------ Record excerpts

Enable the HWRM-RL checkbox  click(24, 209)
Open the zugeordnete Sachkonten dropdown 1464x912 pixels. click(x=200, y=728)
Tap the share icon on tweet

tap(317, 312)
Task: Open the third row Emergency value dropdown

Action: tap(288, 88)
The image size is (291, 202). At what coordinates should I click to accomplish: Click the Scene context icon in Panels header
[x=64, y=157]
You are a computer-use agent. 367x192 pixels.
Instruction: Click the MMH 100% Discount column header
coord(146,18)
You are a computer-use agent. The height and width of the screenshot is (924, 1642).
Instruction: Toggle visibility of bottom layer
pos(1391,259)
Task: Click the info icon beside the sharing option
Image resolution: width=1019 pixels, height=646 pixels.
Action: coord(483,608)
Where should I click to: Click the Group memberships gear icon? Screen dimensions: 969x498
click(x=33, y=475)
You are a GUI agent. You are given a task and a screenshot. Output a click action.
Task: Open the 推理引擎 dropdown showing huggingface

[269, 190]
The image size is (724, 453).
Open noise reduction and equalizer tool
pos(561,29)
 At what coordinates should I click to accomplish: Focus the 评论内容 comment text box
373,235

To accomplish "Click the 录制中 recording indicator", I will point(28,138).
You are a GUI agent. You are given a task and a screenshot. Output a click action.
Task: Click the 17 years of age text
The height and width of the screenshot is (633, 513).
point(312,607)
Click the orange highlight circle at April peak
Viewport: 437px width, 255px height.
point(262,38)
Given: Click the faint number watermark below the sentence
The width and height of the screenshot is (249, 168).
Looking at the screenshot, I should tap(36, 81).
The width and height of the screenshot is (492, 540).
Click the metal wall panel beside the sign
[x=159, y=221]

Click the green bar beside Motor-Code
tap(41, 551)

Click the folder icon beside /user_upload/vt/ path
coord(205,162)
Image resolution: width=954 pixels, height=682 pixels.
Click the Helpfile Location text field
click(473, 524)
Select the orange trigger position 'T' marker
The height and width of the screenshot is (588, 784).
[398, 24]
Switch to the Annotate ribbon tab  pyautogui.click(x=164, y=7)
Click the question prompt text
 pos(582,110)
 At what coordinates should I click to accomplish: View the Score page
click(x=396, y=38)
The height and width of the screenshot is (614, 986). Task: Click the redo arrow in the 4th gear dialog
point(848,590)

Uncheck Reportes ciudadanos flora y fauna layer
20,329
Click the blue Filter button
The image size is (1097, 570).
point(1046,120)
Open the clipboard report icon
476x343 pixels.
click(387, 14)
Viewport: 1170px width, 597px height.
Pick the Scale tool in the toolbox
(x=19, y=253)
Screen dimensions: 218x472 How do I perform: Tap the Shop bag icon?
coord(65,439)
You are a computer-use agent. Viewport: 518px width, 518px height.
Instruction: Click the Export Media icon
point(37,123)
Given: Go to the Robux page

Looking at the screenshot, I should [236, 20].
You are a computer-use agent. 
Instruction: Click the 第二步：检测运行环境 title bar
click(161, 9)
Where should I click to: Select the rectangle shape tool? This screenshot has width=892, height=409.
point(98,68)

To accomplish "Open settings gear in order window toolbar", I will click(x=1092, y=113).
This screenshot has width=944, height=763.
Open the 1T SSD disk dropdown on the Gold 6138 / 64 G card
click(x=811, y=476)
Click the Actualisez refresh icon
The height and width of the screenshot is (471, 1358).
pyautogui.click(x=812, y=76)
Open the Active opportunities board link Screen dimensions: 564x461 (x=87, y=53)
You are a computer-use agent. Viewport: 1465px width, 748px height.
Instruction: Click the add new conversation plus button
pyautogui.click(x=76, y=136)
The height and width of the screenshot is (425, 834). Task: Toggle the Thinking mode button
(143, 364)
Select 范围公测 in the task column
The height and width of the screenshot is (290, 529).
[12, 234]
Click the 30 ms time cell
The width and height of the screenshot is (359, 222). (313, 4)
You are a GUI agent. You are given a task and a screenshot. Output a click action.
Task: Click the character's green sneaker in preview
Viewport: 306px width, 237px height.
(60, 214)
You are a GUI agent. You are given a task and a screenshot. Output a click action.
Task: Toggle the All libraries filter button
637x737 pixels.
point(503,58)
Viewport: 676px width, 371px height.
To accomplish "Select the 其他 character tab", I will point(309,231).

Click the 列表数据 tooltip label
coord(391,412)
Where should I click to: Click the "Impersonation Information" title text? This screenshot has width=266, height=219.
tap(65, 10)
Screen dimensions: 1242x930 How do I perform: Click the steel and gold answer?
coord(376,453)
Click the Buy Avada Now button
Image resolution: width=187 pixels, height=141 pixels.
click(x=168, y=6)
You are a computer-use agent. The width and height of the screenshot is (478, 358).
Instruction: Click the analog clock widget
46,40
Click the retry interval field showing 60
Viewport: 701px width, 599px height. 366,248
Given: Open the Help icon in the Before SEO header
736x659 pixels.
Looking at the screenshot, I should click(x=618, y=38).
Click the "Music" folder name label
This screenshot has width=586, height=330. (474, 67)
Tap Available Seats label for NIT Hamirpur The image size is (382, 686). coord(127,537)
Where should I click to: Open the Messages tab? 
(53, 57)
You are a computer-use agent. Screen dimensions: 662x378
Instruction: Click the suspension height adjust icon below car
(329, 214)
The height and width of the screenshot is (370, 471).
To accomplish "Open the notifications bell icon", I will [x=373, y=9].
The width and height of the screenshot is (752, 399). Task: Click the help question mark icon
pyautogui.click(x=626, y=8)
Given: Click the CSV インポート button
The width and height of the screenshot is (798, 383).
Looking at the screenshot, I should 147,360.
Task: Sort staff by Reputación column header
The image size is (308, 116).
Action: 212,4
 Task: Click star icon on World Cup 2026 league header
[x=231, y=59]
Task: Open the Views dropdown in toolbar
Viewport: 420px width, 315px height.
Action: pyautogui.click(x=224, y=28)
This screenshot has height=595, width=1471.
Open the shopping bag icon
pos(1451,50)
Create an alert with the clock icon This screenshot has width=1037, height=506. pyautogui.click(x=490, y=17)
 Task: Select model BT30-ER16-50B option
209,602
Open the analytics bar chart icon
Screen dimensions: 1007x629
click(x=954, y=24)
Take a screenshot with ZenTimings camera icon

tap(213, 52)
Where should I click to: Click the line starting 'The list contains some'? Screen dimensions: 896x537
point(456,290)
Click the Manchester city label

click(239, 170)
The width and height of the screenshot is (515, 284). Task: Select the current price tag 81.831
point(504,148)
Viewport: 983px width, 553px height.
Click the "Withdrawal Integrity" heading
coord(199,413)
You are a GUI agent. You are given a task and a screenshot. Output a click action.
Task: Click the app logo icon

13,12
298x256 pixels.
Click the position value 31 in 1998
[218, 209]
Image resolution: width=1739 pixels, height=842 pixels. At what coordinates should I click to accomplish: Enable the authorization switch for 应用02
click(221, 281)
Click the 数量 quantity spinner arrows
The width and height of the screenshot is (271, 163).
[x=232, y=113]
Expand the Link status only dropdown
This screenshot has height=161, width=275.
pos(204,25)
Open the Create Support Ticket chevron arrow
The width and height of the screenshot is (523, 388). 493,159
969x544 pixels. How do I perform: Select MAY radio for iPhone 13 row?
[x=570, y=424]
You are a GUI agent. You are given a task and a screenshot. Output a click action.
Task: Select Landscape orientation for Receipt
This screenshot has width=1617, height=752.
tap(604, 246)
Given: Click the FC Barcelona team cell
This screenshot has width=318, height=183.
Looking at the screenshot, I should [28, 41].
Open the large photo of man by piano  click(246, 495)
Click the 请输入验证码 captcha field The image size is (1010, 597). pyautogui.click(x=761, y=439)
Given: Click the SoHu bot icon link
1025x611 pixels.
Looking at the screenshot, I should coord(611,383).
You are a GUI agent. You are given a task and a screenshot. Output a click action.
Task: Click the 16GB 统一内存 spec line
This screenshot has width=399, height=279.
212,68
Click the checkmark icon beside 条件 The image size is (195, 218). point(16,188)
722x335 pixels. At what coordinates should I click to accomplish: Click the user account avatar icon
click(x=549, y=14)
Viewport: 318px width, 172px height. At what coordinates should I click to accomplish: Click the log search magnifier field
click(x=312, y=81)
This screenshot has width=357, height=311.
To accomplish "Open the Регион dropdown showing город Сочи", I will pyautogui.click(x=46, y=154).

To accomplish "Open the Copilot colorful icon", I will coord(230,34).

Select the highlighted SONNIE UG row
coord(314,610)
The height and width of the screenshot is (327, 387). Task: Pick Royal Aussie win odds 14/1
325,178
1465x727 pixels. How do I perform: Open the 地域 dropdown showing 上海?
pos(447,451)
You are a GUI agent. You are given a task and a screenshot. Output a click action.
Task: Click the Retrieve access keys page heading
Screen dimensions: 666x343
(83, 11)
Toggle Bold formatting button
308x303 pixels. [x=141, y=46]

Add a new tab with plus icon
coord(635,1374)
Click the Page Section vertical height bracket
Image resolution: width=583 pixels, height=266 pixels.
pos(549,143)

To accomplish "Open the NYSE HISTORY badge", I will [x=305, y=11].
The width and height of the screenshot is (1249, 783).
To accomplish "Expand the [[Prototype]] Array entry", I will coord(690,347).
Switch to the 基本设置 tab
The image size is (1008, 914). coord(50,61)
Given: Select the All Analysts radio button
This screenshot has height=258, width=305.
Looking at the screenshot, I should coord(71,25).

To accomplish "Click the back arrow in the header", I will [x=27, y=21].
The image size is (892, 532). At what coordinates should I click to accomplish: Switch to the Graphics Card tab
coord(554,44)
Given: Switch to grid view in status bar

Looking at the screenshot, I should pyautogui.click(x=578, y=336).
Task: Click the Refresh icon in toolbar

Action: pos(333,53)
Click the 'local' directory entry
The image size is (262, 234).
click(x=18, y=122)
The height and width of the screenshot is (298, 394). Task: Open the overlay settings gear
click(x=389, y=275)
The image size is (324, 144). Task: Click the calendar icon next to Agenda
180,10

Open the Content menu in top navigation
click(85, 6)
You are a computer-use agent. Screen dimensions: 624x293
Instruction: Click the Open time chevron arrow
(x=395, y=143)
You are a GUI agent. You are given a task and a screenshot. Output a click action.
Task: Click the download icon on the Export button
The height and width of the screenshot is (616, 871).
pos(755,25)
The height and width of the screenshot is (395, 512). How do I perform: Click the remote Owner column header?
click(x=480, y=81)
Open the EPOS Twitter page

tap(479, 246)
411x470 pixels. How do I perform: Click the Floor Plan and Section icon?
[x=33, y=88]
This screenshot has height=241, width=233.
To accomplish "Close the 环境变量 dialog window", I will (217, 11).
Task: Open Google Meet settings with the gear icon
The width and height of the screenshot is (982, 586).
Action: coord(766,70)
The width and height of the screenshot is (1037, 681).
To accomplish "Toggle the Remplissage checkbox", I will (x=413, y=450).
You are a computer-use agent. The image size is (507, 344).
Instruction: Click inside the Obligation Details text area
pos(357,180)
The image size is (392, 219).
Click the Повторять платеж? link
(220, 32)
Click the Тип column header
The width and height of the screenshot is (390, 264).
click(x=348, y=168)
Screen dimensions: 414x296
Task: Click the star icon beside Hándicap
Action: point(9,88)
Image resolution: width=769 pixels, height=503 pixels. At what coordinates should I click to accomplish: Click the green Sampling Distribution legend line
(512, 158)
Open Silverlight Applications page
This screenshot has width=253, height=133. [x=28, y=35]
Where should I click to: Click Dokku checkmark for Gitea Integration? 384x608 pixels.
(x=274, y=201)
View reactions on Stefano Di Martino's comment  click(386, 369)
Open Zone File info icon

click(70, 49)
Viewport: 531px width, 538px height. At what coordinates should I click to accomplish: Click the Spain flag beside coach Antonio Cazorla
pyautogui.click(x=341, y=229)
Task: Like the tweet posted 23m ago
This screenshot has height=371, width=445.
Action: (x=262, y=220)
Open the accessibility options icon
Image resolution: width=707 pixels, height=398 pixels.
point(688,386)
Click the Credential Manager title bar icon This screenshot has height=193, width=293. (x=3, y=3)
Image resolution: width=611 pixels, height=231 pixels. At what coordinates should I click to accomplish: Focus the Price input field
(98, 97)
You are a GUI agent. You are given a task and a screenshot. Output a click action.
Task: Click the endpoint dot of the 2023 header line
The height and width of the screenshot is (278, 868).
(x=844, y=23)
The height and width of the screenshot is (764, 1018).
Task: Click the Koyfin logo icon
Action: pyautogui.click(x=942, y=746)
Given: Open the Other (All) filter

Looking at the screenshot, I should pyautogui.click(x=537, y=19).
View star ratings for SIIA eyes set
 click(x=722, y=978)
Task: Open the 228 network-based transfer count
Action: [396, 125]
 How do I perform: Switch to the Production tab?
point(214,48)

------------

• _How to complete this task_
Filter the entries down to the lines with the word "checkbox" in them.

• _Response below_
Enable the HWRM-RL checkbox  click(24, 209)
To accomplish "Toggle the Remplissage checkbox", I will (x=413, y=450).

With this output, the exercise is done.